Required work » Once you reach the line containing "You are a computer-use agent. The", write out that line and every remaining line of the records exactly.

Data extract »

- Opening Delimiter -

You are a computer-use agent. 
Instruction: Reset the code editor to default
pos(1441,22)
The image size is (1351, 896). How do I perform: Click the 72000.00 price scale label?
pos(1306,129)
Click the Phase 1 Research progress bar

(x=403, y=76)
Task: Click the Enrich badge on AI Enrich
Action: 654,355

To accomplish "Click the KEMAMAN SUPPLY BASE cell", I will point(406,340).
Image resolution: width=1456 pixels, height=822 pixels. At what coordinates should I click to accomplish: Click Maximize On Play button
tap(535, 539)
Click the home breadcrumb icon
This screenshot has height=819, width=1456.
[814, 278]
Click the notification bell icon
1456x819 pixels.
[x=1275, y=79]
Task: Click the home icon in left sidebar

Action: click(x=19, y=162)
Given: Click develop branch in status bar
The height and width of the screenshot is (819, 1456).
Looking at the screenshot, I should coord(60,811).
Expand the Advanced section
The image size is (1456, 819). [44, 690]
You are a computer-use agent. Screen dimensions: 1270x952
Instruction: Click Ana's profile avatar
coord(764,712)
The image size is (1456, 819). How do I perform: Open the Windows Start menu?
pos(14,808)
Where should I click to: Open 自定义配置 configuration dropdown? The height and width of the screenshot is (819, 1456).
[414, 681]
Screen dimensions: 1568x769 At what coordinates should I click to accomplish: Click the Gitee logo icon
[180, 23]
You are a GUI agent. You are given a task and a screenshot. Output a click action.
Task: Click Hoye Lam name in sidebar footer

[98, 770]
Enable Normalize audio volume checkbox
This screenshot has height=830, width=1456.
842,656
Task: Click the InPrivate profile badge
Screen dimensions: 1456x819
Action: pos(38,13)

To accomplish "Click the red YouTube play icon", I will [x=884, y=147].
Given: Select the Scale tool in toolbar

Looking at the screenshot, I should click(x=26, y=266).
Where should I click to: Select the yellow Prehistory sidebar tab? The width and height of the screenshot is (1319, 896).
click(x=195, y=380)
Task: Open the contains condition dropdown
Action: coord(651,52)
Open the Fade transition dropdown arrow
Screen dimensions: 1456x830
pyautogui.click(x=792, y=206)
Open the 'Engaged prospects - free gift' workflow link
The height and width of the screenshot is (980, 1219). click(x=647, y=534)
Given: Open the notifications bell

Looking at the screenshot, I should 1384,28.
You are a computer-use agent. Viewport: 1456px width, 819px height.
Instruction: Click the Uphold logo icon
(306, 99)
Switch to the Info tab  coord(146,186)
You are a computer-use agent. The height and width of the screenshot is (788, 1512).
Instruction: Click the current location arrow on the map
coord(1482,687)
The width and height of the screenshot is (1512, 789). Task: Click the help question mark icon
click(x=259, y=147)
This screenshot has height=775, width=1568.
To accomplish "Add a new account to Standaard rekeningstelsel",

- Closing Delimiter -

Solution to the problem »
You are a computer-use agent. The height and width of the screenshot is (788, 1512).
Instruction: Click the current location arrow on the map
coord(1482,687)
The width and height of the screenshot is (1512, 789). Task: Click the help question mark icon
click(x=259, y=147)
This screenshot has height=775, width=1568.
To accomplish "Add a new account to Standaard rekeningstelsel",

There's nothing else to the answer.